3.3 mrecount - Row calculation method for CSV data

Class to process CSV data file by row. The features are as follows.

Implemented in C++ and thus operates at high speed (Slightly faster than the UNIX command wc-l).
Only counts the number of rows in data excluding the field names in the first row.
Only counts the line break char, thus, line break(s) escaped by double quotes are also counted.

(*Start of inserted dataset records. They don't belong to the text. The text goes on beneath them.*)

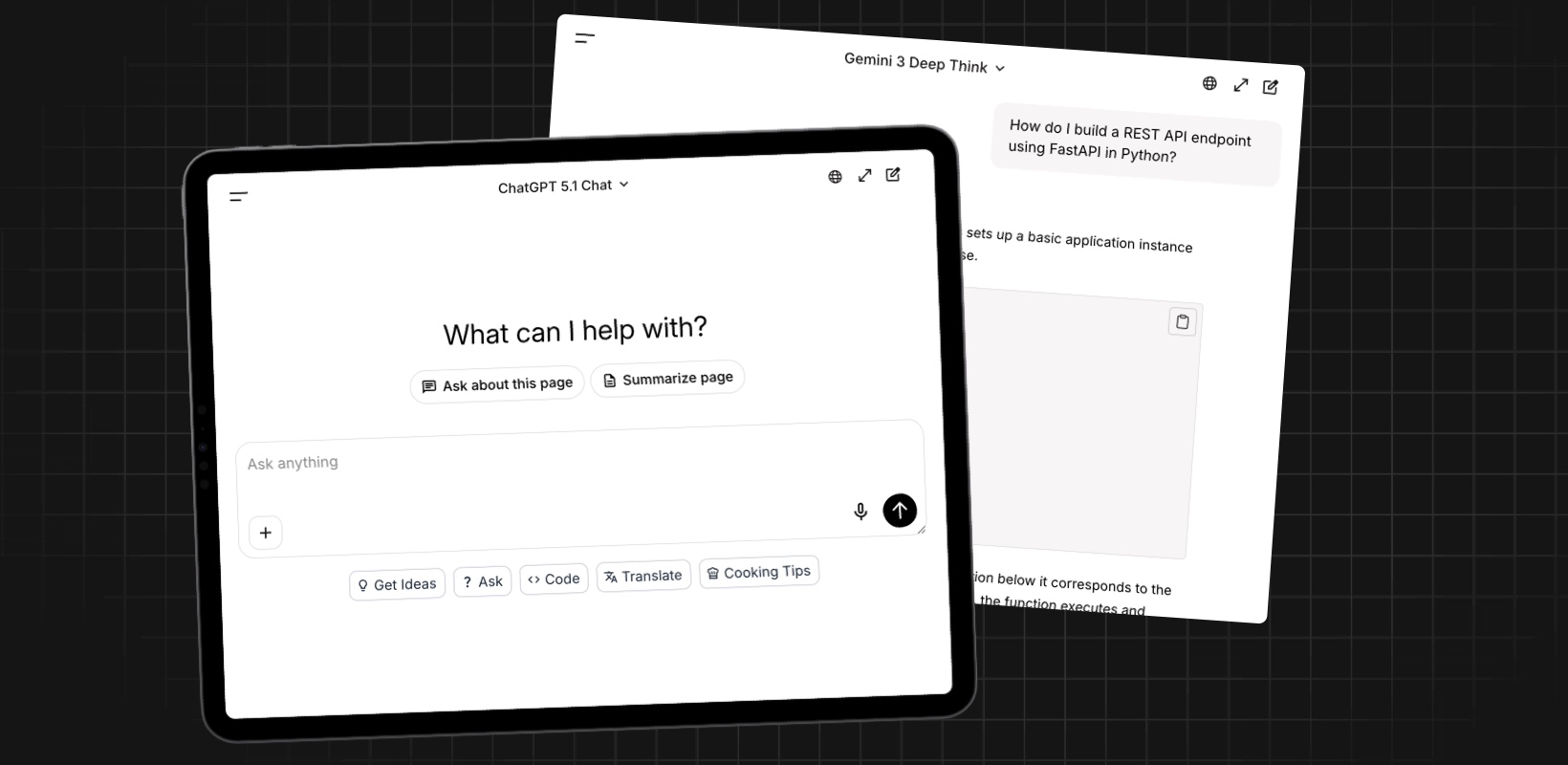Screen dimensions: 1568x765
Task: Expand Gemini panel with arrows icon
Action: [x=1240, y=85]
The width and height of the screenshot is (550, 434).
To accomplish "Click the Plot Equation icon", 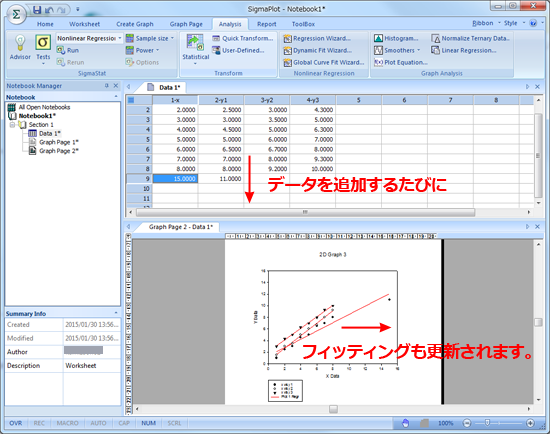I will [378, 62].
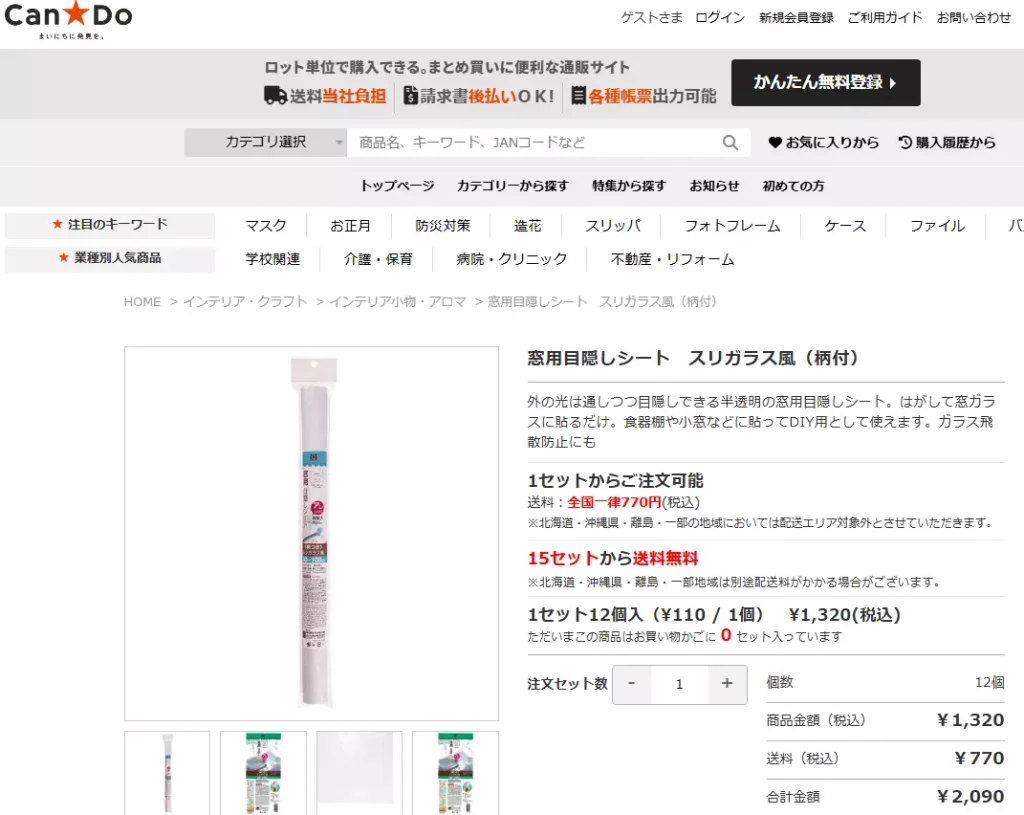Open the トップページ menu item

397,186
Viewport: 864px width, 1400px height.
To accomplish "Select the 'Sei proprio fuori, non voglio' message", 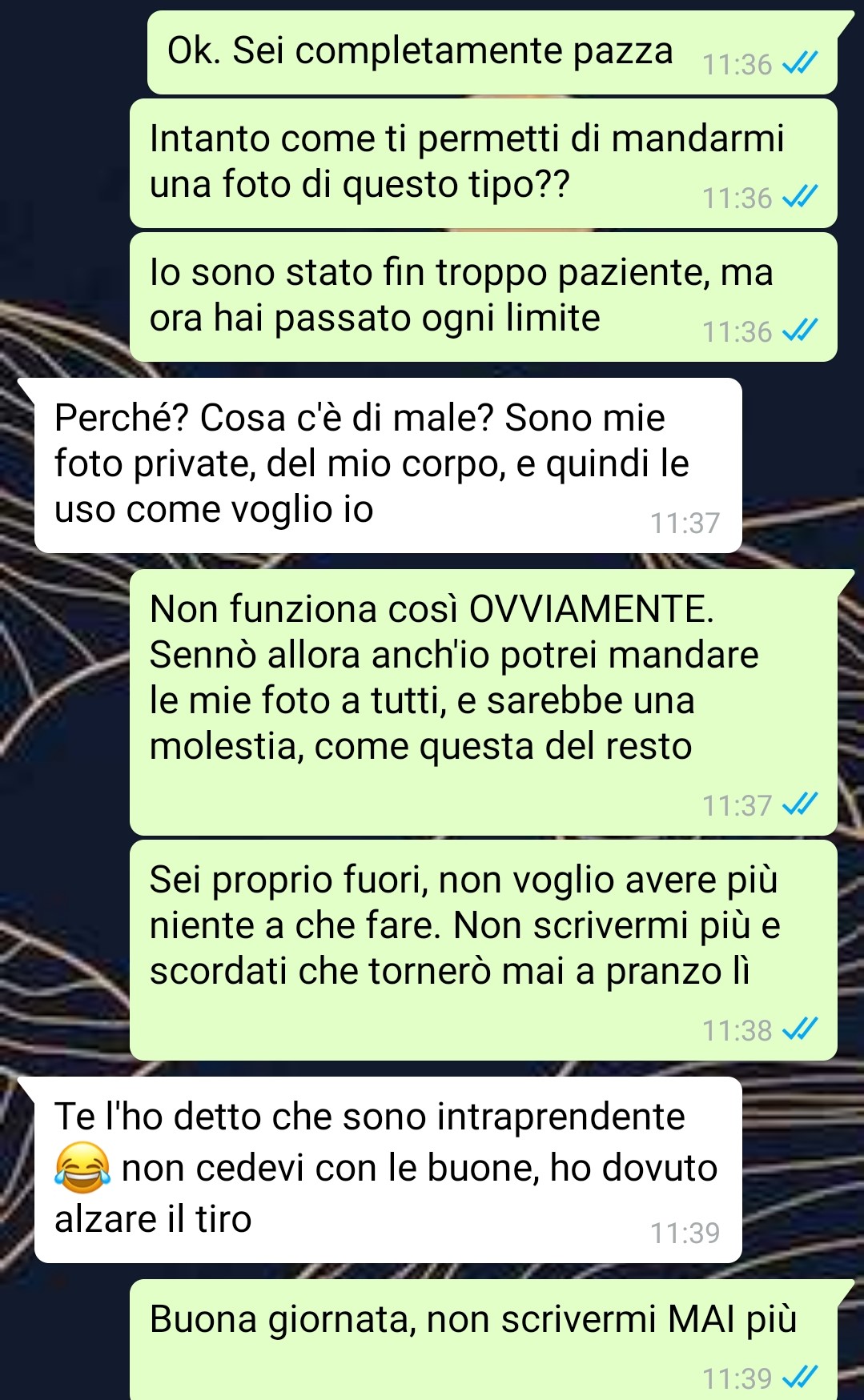I will [x=484, y=950].
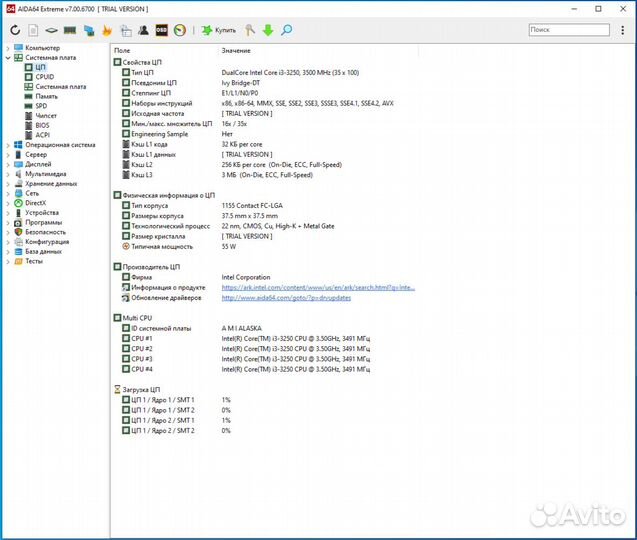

Use MCMD::Mtable to avoid this problem.

3.3.1 Format

MCMD::mrecount(arguments)

Specify the following arguments in character string separated with space at arguments.

`i=`	Input file name (String)
`-nfn`	No field names in the first row.

3.3.2 Examples

Example 1 Print row number and value from field names

# dat1.csv
customer,date,amount
A,20081201,10
B,20081002,40

p MCMD::mrecount("i=dat1.csv")      # -> 2
p MCMD::mrecount("i=dat1.csv -nfn") # -> 3

3.3.3 Related Command

Mtable : Class to read CSV data into cell

3.3.4 Benchmark Test

The processing speed of the UNIX command wc and Mtable are benchmarked in terms of row count of CSV data. The results of the benchmark test in shown in Table 3.1. The experiment is carried out for data with one million, two million, three million, four million and 500 million rows. As shown in the results, mrecount is slightly faster than wc. Further, Mtable is not a class for used to count the number of rows, mrecount is 5-6 times faster when compared to Mtable.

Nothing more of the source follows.